ELSMERE — Politicos and dignitaries gathered early Monday morning, June 6, as the local American Legion Post adopted a second name in respect to a Medal of Honor recipient who recently passed.
American Legion Post 1040, on the corner of West Poplar Drive and Elsmere Avenue, is now The Blanchard-Currey Post of The American Legion.
The post, originally dedicated in 1931, has long carried the name of Nathaniel Adams Blanchard. According to legion history, he was believed to be the last American service member killed in action in World War I.
The second, new name, honors that of Francis S. Currey.
Currey served in the United States Army during World War II, enlisting into service just prior to his 18th birthday. According to The National WWII Museum, he missed D-Day: June 6, 1944, the day the Allies invaded Western Europe in World War II by a matter of weeks.
He was stateside in the days leading up to the pivotal campaign. He was at Camp Breckinridge, Kentucky, preparing to join the European front. A mandate from President Franklin Roosevelt prevented soldiers younger than 19 years old from deploying overseas. He turned 19 just three weeks later.

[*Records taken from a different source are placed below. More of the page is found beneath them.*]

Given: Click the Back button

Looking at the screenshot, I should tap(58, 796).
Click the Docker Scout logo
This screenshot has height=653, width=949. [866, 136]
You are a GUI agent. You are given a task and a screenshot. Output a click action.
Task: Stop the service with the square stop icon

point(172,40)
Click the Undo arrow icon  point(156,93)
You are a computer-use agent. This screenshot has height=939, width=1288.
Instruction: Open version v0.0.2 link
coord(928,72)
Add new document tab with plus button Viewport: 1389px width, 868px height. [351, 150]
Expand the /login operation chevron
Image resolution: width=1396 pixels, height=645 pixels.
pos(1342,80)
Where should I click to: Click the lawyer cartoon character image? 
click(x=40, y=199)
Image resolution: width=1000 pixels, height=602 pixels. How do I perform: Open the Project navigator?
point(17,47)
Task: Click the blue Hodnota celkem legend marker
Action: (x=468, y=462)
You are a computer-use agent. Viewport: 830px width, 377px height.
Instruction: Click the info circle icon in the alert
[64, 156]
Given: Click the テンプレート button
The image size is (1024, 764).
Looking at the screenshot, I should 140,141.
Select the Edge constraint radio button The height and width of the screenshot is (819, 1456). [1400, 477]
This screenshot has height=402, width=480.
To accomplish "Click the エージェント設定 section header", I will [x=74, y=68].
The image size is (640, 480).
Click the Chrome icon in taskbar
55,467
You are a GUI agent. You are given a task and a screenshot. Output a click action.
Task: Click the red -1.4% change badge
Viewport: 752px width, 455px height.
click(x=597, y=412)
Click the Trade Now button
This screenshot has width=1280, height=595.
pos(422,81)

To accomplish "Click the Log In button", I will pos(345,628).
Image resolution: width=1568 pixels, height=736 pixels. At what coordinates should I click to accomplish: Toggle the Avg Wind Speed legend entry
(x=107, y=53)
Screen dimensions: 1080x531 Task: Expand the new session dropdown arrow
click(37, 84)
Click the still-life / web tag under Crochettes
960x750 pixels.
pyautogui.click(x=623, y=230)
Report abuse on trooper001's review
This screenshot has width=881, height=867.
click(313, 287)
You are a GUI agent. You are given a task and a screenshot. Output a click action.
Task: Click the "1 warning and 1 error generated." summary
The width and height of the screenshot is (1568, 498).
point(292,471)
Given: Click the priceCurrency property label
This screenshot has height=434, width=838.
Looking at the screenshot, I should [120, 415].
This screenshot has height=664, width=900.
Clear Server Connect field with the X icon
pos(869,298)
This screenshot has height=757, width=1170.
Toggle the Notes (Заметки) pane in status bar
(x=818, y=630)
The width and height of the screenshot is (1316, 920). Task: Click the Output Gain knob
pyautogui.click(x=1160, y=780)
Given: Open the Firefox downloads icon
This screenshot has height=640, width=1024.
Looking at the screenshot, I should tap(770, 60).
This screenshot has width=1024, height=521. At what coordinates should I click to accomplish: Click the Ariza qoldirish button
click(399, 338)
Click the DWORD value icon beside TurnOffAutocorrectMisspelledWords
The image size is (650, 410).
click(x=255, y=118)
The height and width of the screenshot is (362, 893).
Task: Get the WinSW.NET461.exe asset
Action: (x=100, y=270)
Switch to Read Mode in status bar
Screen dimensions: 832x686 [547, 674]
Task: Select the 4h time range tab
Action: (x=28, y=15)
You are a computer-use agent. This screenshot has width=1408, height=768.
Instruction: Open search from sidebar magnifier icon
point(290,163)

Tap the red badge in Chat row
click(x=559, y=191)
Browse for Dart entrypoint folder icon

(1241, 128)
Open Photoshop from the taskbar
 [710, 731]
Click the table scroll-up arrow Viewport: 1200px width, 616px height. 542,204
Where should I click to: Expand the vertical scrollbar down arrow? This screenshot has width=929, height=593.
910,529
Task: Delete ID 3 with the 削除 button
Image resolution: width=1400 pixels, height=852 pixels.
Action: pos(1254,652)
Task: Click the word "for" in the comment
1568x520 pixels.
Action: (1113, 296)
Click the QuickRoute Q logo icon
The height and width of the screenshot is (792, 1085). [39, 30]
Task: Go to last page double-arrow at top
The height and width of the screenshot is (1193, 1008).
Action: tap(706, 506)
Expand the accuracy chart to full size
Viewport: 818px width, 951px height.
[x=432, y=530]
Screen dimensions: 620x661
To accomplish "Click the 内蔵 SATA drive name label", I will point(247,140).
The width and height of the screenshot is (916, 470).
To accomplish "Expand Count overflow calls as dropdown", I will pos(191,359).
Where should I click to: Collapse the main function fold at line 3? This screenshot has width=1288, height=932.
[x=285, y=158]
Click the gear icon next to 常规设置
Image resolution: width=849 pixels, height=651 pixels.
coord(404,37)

Currey arrived at Omaha Beach a couple of months after the invasion, where he was assigned to the 30th Infantry Division. The first action he witnessed was that September in Kerkrade in Holland. According to his official Medal of Honor citation, his actions that December would lead to him earning the nation’s highest military award for bravery.
He was defending a strong point near Malmedy, Belgium, when the Germans lead a powerful attack in late December. They had previously overrun tank destroyers and antitank guns and advanced to his position. After what was described as prolonged fighting, his platoon was forced to withdraw to a nearby factory. He found a bazooka but needed to cross the street to obtain rockets. He proceeded to do so, dodging intense fire from enemy tanks and infantrymen from a short distance away.
After obtaining the rockets to arm the bazooka, Currey and a companion knocked out one tank with a single shot. They moved to another position, killing or wounding three German soldiers outside a house known to be an enemy stronghold. He then slipped away from the safety of cover, advancing to position himself within 50 yards of the house. Supported by friendly fire, he stood erect with the bazooka and fired a shot that knocked down half of one wall.
From his vantage point, Currey could see five American soldiers who had been pinned down by the house he had just attacked and three more enemy tanks. He proceeded across the street to a vehicle carrying antitank grenades and launched them towards the tanks, forcing the tankmen to retreat into the house. With the enemy retreated into the house, Currey bounced from one machine gun to the next, freeing the five servicemen from their position.
“Deprived of tanks and with heavy infantry casualties, the enemy was forced to withdraw,” states the citation. “Through his extensive knowledge of weapons and by his heroic and repeated braving of murderous enemy fire, Sgt. Currey was greatly responsible for inflicting heavy losses in men and material on the enemy, for rescuing [five] comrades, [two] of whom were wounded, and for stemming an attack which threatened to flank his battalion’s position.”
Currey was presented the Medal of Honor by the 30th Infantry Division Commander, Major General Leland Hobbs on July 27, 1945, near Reims, France. The medal was officially awarded to him on Aug. 17, 1945.
Currey returned home and married his wife, Wilma. The two raised three children together. He spent his post-military life as a counselor at the Veteran’s Affairs Hospital in Albany until he retired in 1980. He died on Oct. 8, 2019.
Blanchard was a member of Company G 307th Infantry 77th Division when he was killed at the end of the Meuse Argonne Offensive in France on Nov. 9, 1918. His body was returned to Delmar and now rests in the Bethlehem Cemetery.